To do: Everything before the line containing "Task: Select the green rectangle at 124.000" stays out; print that line and all lines below it through the last, exactly.

Exercise materials:
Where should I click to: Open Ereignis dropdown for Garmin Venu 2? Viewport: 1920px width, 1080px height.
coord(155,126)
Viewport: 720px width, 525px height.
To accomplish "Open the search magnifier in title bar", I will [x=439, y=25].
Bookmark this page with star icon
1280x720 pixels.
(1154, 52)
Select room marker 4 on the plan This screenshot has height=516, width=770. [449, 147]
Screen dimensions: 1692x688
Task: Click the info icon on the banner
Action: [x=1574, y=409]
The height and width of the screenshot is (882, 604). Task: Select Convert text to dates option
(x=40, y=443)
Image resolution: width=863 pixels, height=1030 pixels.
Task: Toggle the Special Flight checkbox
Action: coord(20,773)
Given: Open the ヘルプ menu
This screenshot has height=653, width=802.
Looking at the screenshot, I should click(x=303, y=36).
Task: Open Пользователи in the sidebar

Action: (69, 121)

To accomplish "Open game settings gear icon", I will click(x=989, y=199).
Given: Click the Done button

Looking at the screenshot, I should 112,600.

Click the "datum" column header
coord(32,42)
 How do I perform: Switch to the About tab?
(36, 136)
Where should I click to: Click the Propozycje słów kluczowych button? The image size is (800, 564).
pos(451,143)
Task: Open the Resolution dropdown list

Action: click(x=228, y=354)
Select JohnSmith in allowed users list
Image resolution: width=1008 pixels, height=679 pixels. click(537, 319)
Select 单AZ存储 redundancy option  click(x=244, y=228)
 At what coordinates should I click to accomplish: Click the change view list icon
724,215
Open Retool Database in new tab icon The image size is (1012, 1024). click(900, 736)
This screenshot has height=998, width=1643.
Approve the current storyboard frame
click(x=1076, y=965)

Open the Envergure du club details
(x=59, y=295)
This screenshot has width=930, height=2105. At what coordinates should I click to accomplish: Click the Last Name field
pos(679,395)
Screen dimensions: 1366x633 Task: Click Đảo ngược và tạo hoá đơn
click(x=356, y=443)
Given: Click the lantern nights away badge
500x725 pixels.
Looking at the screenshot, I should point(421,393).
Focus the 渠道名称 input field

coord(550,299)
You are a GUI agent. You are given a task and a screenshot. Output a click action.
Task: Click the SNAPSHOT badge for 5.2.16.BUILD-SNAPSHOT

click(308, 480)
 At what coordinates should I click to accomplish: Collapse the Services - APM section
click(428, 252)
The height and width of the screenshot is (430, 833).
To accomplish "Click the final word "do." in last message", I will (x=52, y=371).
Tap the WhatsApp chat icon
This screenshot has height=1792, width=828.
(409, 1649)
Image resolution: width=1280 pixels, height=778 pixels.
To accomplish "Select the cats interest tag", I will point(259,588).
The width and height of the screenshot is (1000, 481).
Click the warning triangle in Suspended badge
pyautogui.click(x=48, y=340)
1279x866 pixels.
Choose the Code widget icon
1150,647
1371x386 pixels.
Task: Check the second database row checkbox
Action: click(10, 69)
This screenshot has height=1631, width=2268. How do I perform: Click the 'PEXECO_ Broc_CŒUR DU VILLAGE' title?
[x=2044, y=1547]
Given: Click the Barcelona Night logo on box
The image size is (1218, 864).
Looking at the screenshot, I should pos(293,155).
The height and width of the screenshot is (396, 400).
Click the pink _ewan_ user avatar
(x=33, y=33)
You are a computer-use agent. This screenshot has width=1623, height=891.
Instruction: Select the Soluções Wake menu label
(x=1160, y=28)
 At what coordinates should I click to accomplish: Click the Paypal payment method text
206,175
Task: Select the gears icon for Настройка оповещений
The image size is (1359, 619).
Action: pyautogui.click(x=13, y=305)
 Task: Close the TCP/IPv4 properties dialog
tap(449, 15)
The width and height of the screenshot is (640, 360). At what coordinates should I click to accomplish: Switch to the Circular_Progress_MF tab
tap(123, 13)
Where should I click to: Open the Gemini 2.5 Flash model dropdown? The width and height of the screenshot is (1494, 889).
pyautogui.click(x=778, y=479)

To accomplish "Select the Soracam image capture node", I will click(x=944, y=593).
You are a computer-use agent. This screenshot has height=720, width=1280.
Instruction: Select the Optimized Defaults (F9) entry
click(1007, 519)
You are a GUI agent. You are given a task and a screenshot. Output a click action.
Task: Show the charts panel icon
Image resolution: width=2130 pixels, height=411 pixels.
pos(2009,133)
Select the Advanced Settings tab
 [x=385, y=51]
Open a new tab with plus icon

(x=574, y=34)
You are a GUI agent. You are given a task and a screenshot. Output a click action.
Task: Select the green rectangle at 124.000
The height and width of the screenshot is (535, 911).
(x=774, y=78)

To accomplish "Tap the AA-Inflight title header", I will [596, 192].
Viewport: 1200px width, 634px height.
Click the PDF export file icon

Solution:
Task: Select the green rectangle at 124.000
The height and width of the screenshot is (535, 911).
(x=774, y=78)

To accomplish "Tap the AA-Inflight title header", I will [596, 192].
Viewport: 1200px width, 634px height.
Click the PDF export file icon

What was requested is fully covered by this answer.